When I found out I was having a girl at age 34, I got my wish. I named her in my stomach. She was funny, verbal and musical early on. She would sing along with the radio on tune. We’d go to a doctor’s office and she’d immediately say, “We all done.” And when baby brother was born 4.5 years later, she called him a parent stealer. Oh, she also had and still has auburn curly hair.
My daughter was my first child and my real first experience with a baby.
I was the youngest of my family and never baby sat for infants. Honestly, I wasn’t fully ready for an infant, toddler, adolescent or a teen. I feel like I winged much of it. That factor along with Daughter being spunky and feisty set us up to butt heads. Conversely, Dad bonded with her from day one. They were and are similar people. He turned her into a Yankees fan. They have their own language (baseball speak) and it continues to this day.
Still, we were a functional family, I was a “good enough” mother. I did learn in graduate school why “good enough” parenting is good enough. As much as I was one who wings it and then worries, learning about “good enoughness” helped me to be a calmer parent.

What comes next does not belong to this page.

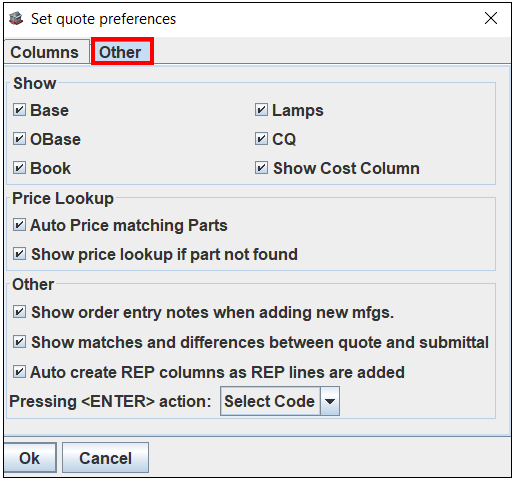Switch to the Columns tab
Viewport: 515px width, 481px height.
pyautogui.click(x=44, y=52)
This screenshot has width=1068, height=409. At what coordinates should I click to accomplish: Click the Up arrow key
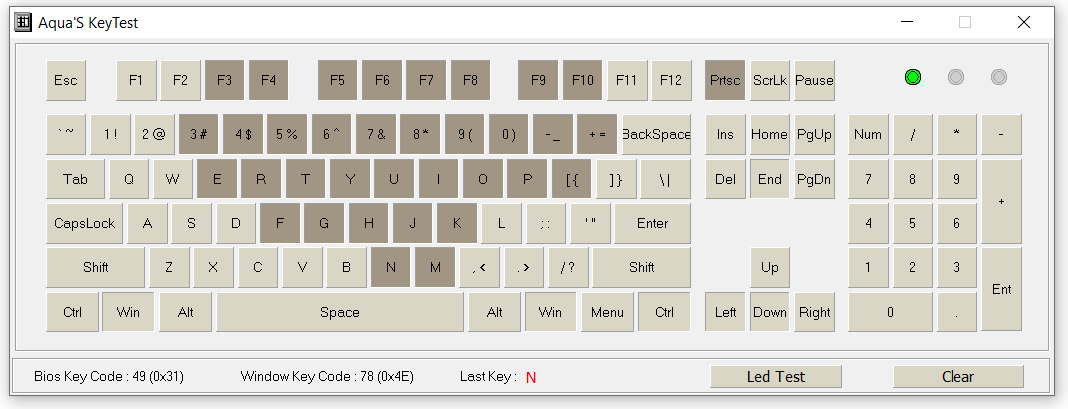[770, 267]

I did my best to be a role model and teacher of culture, music and a love for the arts. I also encouraged our children to be to be well mannered, especially on the outside. This means they know right from wrong.
Yet, Mom and Daughter sure had it out throughout these years. One example, which ironically exemplifies all our interactions was as a teen, she’d ask me, “how do I look?” I would reply “it’s really pretty but it seems a little too short.” She’d reply, “That’s ridiculous, you are saying I’m too fat.” Need I say more?

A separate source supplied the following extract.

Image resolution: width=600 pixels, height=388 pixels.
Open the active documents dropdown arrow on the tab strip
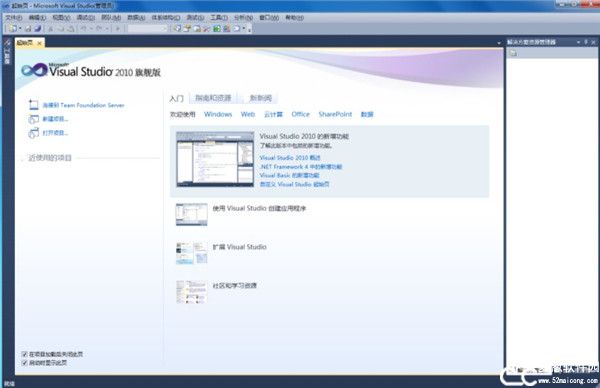(499, 43)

As a young adult, my daughter has thrived. She’s got a cool job (sports related) and she loves her life. Old habits never die and recently there we were colliding again. Details escape me now because it’s all so about the dynamic of who’s right or who’s wrong, who started it, who insulted who, and really, the language we didn’t share.
Dad has seen this and has been an unwilling arbiter. From reacting strongly to ignoring both of us, he became another complicit cog in the wheel of these family dynamics.
Flash forward to these past few weeks, when I had an epiphany. It was simple. I needed to change and by changing I changed this sometimes-painful dynamic. What did I do? I stopped, I paused, I loved.
When an issue came up where we disagreed, I calmly disarmed her. I vowed to hold back on all judgments and personal suggestions. Anything I said had a goal of going forward. I let go of my angst, and voila, my spunky red head softened. Dad softened too, and our marriage felt a different kind of calm.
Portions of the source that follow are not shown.